Мы видим транспорт, который впал в кому. А посмотрите на грузовые авиаперевозки. Образовалась экономика нового средневековья: стоят замки, окруженные стенами, никого не впускают, а сообщение идет только по воздуху. Стали возникать новые логистические цепочки — посмотрите, как поднялась группа «Волга-Днепр»!

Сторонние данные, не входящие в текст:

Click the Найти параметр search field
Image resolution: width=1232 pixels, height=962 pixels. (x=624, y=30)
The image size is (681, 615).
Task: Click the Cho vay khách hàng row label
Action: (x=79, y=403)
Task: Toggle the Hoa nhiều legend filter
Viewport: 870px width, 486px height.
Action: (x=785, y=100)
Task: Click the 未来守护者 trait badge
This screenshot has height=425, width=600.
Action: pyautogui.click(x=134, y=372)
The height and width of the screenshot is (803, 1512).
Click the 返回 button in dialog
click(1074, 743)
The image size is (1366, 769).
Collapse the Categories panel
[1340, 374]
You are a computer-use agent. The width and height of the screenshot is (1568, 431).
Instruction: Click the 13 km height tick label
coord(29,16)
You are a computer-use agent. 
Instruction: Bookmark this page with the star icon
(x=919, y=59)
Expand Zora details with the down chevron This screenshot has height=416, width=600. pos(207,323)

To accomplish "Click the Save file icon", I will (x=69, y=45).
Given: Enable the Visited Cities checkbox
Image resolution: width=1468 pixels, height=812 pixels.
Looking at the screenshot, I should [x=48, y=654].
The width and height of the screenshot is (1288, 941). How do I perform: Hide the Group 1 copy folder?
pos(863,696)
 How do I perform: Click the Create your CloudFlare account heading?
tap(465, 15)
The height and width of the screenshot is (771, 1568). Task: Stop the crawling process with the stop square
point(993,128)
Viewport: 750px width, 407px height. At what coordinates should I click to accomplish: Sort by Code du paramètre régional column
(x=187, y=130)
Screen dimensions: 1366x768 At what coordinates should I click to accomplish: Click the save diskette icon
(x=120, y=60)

Мы попали в стрессовый период…
Поэтому формируется экономика страха. Будут расти те отрасли, которые направлены на защиту. Думаю, и к оборонной отрасли это будет относиться. Да, оборонные бюджеты сжимались, но если мы действительно вступаем в период, где военные конфликты весьма вероятны, а они вероятны, потому что международные системы сдерживания перестали работать, — то будет рост и здесь. Равно как он продолжится в сегменте разного рода индивидуальных средств защиты. Ну, и венчур пойдет — потому что мир меняется. Видите ли, главный признак такого рода кризисов — то, что меняется относительная цена активов: что-то уходит в ноль, что-то просто снижается, а что-то идет
вверх — венчурные инвестиции могут оправдаться.
Инфляция…
Пока рано говорить о долгосрочных последствиях и даже о среднесрочных. Понимаете, я всегда исхожу из того, что есть множитель, связанный с человеческим поведением. Одни и те же денежные вливания могут очень по-разному подействовать на рынки в зависимости от того, как люди воспринимают этот момент, будущее. Заметьте, что у нас инфляция почти не росла в условиях, когда снижали процентные ставки, — это поведенческий феномен. Мы фактически оказались в ситуации, которая больше свойственна развитым экономикам, где не возникает таких резких переключений настроений и высокого недоверия. Дополнительные деньги не превращаются в инфляцию потому, что люди не бегут их тратить. Во-первых, у нас вялый спрос, как выражается экономист ЦБ. Конечно, когда страшновато ходить по торговым центрам, будет вялый спрос. Во-вторых, есть неопределенность, связанная с будущим. А я напоминаю, что мы в отличие от, например, американцев очень склонны к сохранению сбережений. В период
ухудшений сбережения не тратятся до последнего, они остаются неприкосновенными до тех пор, когда уже не хватает на еду. Но седьмой год идет падение реальных располагаемых доходов населения, и в этих условиях сбережения должны тратиться. Семь худых лет. И вряд ли
восьмой будет лучше.
Реформы в России…
...начинаются тогда, когда нефть мало стоит, — эту идею пропагандировал наш замечательный выпускник Егор Гайдар. В этом смысле рост нефтяных цен — это уход от структурных преобразований. Представим себе, что нет нефти. Это не означает, что не будет ренты. Если
существует культурная установка на источник, из которого без особых трудов и усилий можно получать доход, то будет другой источник взамен нефти — у нас есть вода, земля, лес, металлы. По Булгакову — разруха в головах. Если мы преодолеваем эту рентную установку, желание жить не за счет усилий и инноваций, а за счет дохода, который бьет из-под земли, тогда в экономике начинают генерироваться длинные положительные потоки. А нет — значит, нет. В этой ситуации что хорошо: мировая машина сломалась, перестройка идет по всему мировому рынку.
Возникли новые возможности, поэтому тот, кто хочет найти иной вариант, может его сейчас найти. Я бы сказал, что, скорее всего, не страна делает единый выбор, а разные люди по-разному настроены. Так же, как одни в бункерах сидят, а другие быстро бегают.